Using HTCondor for bootstrap analysis

Overview

Performing a bootstrap analysis with qtl2pleio requires first sampling a (bivariate) phenotype from the inferred bivariate normal distribution, then a two-dimensional, two-QTL QTL scan over the defined scan region. Often, one wants to include more than 100 markers in a scan region. Each two-dimensional scan can take tens of minutes with a single core. Thus, performing a bootstrap analysis with, say, 1000 bootstrap samples is prohibitively time-consuming on most computers. For this reason, we used a high-throughput computing cluster at the University of Wisconsin-Madison (where qtl2pleio was developed). The UW-Madison Center for High-Throughput Computing (CHTC) is available to all UW-Madison researchers. While we recognize that qtl2pleio users may not have access to the CHTC, we anticipate that some will have access to computing clusters. Hopefully this vignette can be adapted to your needs.

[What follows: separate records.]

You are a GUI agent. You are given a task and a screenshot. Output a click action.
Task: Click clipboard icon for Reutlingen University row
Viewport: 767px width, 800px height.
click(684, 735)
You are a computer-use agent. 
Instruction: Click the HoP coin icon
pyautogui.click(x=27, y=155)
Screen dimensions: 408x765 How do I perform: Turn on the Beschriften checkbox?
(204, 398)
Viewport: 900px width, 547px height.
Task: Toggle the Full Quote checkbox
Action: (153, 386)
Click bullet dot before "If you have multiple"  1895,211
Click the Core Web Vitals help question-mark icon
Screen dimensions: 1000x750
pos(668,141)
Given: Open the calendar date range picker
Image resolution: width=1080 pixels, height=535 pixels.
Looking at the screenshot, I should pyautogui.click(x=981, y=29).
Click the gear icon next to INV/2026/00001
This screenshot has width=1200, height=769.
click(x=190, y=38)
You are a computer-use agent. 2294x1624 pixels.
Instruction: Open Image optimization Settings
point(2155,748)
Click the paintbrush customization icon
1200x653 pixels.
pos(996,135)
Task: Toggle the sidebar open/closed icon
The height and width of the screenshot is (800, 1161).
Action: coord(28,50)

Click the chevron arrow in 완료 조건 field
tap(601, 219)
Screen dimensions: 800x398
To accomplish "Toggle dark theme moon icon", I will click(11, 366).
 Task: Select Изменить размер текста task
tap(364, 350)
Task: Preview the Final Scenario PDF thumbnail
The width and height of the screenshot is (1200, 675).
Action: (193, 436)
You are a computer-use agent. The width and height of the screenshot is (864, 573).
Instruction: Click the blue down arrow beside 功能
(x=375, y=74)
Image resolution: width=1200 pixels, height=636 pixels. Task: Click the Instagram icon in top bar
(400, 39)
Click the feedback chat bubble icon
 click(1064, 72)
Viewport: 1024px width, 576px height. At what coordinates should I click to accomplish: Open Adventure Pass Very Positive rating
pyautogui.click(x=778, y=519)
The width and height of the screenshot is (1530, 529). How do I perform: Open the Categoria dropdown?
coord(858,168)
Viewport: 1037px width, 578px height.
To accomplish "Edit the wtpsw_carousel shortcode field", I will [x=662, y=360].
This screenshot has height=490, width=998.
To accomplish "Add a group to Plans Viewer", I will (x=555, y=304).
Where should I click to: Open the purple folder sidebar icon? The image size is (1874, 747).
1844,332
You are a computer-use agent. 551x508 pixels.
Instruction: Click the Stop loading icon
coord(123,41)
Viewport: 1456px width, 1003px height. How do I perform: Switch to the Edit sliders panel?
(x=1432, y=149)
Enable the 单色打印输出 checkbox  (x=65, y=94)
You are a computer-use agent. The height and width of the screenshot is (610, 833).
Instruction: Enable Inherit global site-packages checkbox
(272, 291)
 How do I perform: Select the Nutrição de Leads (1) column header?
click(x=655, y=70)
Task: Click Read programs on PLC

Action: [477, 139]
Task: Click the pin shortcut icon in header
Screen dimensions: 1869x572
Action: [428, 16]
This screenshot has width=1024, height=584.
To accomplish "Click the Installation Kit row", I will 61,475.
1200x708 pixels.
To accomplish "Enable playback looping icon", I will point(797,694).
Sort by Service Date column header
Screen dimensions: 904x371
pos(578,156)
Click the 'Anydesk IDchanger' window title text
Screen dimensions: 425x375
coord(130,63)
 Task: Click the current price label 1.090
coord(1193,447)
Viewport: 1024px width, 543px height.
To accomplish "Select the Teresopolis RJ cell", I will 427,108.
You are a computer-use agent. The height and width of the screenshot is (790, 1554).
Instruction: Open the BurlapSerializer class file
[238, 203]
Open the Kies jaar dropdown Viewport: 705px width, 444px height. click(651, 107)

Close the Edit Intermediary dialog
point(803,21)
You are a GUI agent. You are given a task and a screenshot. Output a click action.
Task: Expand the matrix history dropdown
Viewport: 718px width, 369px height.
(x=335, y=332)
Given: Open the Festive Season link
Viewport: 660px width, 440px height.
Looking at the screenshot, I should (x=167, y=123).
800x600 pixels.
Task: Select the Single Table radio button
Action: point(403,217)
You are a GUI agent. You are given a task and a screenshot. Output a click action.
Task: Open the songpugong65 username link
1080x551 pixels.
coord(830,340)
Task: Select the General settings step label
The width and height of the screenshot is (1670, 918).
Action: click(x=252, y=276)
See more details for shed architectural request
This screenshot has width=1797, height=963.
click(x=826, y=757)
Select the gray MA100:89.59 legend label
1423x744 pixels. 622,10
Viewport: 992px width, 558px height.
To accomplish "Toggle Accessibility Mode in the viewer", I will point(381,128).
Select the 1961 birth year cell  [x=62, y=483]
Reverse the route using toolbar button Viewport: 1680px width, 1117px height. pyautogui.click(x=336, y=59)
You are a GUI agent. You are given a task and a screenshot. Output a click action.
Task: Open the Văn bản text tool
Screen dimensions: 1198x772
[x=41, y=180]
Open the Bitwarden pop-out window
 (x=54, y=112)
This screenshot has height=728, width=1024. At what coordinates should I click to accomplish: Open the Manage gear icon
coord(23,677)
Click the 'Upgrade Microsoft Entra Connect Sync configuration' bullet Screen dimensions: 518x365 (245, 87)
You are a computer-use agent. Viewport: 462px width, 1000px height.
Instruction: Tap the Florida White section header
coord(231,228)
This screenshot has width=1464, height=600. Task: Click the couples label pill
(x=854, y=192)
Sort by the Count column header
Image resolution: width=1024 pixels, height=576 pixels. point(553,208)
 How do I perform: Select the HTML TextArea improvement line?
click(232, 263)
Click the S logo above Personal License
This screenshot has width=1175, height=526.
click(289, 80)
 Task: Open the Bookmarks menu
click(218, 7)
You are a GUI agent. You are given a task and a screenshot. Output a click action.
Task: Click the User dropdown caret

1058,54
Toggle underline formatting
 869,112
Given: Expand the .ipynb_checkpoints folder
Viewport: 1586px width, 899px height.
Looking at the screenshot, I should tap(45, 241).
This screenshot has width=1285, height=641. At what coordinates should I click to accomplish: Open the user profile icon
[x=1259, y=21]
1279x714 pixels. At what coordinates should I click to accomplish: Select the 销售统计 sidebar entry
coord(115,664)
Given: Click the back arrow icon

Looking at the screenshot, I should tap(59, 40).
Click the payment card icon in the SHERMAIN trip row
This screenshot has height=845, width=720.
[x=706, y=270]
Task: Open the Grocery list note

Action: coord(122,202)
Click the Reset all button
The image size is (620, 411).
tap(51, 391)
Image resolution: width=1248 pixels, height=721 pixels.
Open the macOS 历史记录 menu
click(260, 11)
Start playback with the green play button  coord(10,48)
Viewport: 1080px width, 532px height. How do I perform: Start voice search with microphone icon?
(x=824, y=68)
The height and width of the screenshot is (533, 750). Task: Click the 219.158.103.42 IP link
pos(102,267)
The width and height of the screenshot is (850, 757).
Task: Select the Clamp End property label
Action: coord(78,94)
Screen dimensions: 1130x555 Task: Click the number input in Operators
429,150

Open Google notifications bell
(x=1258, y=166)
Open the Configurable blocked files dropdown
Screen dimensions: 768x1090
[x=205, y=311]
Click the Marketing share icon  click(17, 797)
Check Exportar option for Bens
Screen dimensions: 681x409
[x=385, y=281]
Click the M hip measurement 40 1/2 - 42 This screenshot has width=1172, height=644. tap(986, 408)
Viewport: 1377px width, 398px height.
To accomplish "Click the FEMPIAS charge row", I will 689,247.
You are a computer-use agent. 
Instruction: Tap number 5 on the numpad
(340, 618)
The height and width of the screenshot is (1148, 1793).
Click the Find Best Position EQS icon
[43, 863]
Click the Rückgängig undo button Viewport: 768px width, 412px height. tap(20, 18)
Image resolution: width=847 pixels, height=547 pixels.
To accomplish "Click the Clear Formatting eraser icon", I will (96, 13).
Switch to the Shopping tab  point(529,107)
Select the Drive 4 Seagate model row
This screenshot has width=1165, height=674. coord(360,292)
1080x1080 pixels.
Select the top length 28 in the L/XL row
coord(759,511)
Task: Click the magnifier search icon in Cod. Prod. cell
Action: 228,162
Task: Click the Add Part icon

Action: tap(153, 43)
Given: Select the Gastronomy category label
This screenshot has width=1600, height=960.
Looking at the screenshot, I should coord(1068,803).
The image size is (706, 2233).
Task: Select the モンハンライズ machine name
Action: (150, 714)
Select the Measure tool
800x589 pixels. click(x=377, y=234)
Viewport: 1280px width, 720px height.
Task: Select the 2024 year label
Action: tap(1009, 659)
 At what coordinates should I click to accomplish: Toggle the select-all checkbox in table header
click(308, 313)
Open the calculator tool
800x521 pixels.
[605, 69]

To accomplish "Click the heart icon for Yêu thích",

Directory structure, files & setup for using Condor

We placed on github a repository that contains the results from our bootstrap analysis of the Recla data.

Here is the repository's url: https://github.com/fboehm/qtl2pleio-manuscript-chtc/

Within this repo are three subdirectories. We'll examine in detail the "Recla-bootstrap" subdirectory.

Within this directory, we created four subdirectories:

  1. Rscript
  2. data
  3. shell_scripts
  4. submit_files

The Github repository also contains a fifth subdirectory, squid and a sixth subdirectory results, that are included for completeness. In practice, files in squid were in a distinct directory. We describe it below.

Files in Rscript

The Rscript subdirectory contains a file, boot-Recla-10-22.R that contains R code for our bootstrap analysis.

fn <- file.path("https://raw.githubusercontent.com", 
                "fboehm/qtl2pleio-manuscript/master/chtc", 
                "Recla-bootstrap/Rscript/boot-Recla-10-22.R"
                )
foo <- readLines(fn)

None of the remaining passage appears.